Fennell’s profile is unlike any other in college baseball. He works from a funky arm slot, lives in the mid-80s, and races through sequences at a tempo that can feel like fast-forward. The formula produced a 2.53 ERA and 84 strikeouts in 53.1 innings a year ago; through four non-conference starts this spring the ERA had crept to 3.80. The margin for error is thin: when the command wavers, the ball jumps off barrels and into the Nashville night.
Jay Johnson knew it. The LSU skipper stacked four left-handed hitters atop his lineup to turn Fennell’s changeup inside-out. In the second inning Jake Brown sat on a 3-0 hanger and launched it into the right-field seats for a three-run homer and a 4-2 Tiger lead. The Hawkins crowd groaned; the bullpen gates stayed shut only because they had to.

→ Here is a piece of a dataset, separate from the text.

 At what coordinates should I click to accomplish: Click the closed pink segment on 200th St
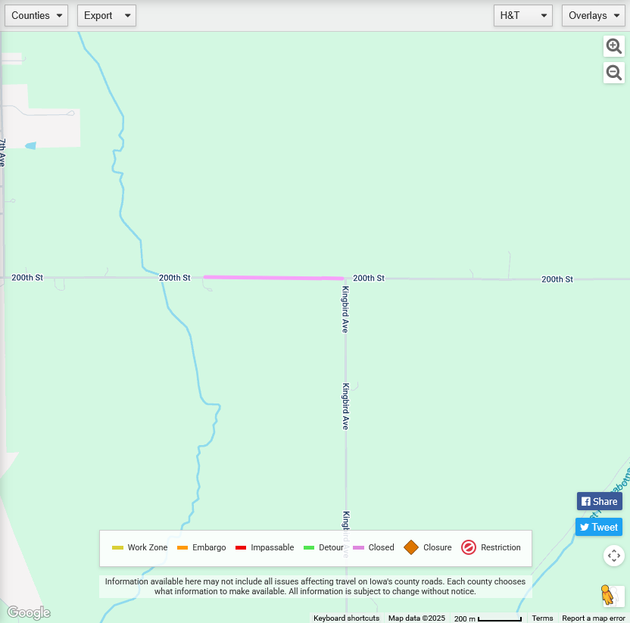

What followed was not dominance—seven earned runs crossed the plate—but it was survival. Fennell threw 102 pitches across five innings, struck out eight, and refused the free pass that has plagued both pitching staffs this weekend. More importantly, he refused to fold.
“He’s one of those kids that does a nice job of adjusting midgame,” Vanderbilt head coach Tim Corbin said. “Fennell’s not going to beat himself. You might hit him, but he’s not going to beat himself.”
The proof came in the fourth. After striking out Chris Stanfield to strand a runner, Fennell stomped toward the dugout, barking into the lights, voice echoing off the empty upper deck. The Commodores answered with a five-run bottom half, flipping a 6-4 deficit into a 9-6 lead they would not relinquish.
Corbin, also a New Hampshire native, has learned to let the moment breathe with his fiery junior. “Talking to him in the middle of the game is not something I do,” he said. “He can’t stand hitters. So I just let him do his job.”
The job Friday was innings, and Fennell delivered the longest outing of any Vanderbilt arm on a night the bullpen could not afford an early exit. With J.D. Thompson, Cody Bowker and Sawyer Hawks gone to the draft, leadership has fallen to the junior with the unorthodox delivery and relentless heartbeat. The line score was imperfect; the importance was undeniable.
Vanderbilt evened the SEC-opening series at a game apiece and, more critically, kept a depleted staff away from extended exposure. On a roster searching for healthy arms, Connor Fennell gave his team exactly what it needed: a chance.